Actually, if I were inclined to "do the math", I would set the variables like this:
A = % of SPECIALTY kit buyers only willing to order the Dasher version.
B = % of SPECIALTY kit buyers only willing to order the Dancer version.
C = % of SPECIALTY kit buyers who intend to order both versions.
D = % of SPECIALTY kit buyers who will only buy one version, prefer the Dasher version, but would be willing to order the Dancer version if that were the only viable option.
E = % of SPECIALTY kit buyers with a preference for the Dancer version but would order the Dasher version if the Dancer version weren't available, or would switch their order to the Dasher version if the Dancer version didn't look like it was going to tip.
F = % of SPECIALTY kit buyers with a preference for the Dancer version, but would order the Dasher version if the Dancer version weren't available, and would not switch to the Dasher version if the Dancer version didn't look like it was going to tip.

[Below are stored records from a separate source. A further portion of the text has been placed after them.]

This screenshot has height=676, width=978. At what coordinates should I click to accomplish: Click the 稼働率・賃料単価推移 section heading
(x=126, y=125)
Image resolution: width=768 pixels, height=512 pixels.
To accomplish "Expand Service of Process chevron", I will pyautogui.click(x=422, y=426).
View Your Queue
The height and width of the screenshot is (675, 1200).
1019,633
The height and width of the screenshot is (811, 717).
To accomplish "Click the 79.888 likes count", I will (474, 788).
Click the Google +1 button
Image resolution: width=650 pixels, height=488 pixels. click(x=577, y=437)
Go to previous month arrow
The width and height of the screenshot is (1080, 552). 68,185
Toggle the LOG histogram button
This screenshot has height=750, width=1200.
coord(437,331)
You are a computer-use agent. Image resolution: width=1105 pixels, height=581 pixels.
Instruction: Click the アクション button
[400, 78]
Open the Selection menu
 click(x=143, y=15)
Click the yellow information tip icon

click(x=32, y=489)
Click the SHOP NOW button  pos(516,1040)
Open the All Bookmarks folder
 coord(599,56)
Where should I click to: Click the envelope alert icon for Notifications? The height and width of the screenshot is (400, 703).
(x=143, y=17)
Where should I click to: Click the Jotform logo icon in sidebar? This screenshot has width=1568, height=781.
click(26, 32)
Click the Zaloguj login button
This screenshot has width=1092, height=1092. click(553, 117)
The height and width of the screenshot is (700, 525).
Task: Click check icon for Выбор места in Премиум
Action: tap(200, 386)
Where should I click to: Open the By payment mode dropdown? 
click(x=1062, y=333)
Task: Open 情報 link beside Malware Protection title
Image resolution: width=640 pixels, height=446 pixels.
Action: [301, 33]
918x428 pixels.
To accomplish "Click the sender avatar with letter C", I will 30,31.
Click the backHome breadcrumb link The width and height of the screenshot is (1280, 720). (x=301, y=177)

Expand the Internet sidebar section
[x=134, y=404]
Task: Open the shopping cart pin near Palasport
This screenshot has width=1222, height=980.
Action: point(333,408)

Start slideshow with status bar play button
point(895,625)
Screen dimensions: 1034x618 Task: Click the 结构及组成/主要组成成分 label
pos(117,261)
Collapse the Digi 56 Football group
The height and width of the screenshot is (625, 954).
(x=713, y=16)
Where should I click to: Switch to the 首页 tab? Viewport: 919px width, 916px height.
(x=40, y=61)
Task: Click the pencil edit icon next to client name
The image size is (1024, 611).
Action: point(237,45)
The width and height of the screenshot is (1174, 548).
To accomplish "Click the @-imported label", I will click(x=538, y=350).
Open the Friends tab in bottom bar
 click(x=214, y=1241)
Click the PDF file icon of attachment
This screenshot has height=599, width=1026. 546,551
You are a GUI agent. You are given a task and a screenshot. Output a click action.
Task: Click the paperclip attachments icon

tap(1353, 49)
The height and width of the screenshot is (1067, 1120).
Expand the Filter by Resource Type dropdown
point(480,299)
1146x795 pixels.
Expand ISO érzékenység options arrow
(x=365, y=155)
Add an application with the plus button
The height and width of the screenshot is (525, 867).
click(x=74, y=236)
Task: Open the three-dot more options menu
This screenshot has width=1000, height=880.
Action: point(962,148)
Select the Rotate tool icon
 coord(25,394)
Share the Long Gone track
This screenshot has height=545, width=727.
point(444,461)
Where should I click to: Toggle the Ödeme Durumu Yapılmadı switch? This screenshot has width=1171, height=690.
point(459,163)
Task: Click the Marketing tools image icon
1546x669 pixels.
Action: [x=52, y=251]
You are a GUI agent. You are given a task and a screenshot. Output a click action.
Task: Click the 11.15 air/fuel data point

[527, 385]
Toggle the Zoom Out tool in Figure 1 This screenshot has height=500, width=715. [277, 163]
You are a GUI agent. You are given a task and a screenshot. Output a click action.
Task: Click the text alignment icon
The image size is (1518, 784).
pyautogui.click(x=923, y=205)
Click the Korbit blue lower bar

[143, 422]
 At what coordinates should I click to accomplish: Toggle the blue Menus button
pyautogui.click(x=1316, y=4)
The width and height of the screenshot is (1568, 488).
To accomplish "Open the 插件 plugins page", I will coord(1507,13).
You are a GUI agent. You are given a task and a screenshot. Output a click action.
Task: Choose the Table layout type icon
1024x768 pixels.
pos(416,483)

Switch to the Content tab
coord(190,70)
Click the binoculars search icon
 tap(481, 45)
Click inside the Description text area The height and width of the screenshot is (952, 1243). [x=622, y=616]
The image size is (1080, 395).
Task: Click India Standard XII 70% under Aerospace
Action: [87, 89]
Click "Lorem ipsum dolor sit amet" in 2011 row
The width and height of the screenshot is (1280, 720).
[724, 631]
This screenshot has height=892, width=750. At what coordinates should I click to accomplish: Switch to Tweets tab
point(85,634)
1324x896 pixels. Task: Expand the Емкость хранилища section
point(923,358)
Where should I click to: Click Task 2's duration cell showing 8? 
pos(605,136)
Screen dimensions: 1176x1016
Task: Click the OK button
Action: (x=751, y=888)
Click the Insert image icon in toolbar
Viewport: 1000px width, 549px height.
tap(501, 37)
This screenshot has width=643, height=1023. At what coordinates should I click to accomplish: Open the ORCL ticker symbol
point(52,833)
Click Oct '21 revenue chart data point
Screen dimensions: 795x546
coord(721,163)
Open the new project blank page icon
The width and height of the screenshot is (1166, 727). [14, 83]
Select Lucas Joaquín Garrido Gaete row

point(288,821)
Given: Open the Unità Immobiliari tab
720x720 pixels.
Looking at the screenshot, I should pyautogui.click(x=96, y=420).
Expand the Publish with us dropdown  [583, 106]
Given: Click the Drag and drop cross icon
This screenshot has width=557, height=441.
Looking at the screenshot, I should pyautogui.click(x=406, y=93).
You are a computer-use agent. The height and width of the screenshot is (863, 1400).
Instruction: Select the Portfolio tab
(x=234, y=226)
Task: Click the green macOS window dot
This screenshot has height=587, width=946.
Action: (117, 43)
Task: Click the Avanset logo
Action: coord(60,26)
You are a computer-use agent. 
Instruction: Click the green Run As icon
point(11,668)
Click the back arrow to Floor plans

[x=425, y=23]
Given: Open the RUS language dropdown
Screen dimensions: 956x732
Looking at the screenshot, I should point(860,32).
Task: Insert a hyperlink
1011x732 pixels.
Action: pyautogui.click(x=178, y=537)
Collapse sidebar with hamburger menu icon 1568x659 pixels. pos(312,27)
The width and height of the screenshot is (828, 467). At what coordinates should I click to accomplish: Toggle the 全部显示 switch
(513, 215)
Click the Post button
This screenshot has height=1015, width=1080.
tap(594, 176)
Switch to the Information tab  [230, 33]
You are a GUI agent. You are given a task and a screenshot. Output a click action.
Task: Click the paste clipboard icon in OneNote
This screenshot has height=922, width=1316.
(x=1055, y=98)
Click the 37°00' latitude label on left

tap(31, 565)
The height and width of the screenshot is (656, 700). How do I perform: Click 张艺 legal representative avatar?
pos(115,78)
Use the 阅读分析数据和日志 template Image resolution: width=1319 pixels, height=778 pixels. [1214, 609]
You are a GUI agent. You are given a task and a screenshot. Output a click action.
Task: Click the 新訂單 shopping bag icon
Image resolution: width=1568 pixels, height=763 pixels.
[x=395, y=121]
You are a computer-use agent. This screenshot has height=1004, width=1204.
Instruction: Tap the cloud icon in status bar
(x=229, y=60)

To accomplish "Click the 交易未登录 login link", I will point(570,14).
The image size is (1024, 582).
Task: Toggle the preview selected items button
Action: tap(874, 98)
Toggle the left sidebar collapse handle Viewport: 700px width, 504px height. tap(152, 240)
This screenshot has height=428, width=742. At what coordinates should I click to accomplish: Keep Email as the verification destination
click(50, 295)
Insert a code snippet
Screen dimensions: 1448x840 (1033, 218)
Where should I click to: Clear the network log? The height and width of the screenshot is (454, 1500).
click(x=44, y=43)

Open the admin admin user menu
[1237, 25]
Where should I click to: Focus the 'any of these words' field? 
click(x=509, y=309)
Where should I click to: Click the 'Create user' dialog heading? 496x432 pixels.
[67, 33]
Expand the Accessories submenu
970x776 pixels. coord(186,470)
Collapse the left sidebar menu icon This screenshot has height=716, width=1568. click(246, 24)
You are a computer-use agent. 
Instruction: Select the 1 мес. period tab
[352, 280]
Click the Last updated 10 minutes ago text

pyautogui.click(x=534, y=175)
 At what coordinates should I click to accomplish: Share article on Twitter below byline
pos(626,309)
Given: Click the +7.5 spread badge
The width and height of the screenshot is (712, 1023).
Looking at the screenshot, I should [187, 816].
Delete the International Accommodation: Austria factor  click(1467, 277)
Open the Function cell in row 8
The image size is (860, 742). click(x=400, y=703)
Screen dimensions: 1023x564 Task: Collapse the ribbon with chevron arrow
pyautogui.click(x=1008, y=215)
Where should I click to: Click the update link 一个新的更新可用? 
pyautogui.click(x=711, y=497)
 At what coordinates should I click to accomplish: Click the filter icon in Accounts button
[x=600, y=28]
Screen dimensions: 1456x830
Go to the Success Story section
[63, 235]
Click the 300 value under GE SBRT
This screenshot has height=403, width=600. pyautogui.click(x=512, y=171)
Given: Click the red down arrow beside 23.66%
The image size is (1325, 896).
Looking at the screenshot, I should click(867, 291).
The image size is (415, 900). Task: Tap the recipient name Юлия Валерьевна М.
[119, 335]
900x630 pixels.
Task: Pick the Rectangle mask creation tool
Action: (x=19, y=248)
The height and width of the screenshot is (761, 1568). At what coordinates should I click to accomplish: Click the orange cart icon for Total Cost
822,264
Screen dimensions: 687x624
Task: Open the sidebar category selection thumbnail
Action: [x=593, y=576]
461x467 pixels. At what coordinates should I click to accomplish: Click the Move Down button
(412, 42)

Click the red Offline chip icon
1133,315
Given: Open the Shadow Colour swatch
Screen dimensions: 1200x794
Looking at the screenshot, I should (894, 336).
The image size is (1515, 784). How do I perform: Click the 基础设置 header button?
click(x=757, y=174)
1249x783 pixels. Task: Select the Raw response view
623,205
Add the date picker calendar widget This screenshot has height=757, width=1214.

We have to imagine a scenario where given a total of x orders of SPECIALTY kits, that Ax + Cx + Dx + Ex is less than about 22 and where adding Fx to the total brings it up to at least 22. I'm guessing that the "danger zone"--where we split the vote between E and F--is when x is somewhere around 25-27. Fewer than 25 total orders and even throwing in Fx won't help the Dasher version tip anyway, whereas 28 or more and Fx isn't needed to help the Dasher version reach 22 orders. That's a pretty narrow window of risk.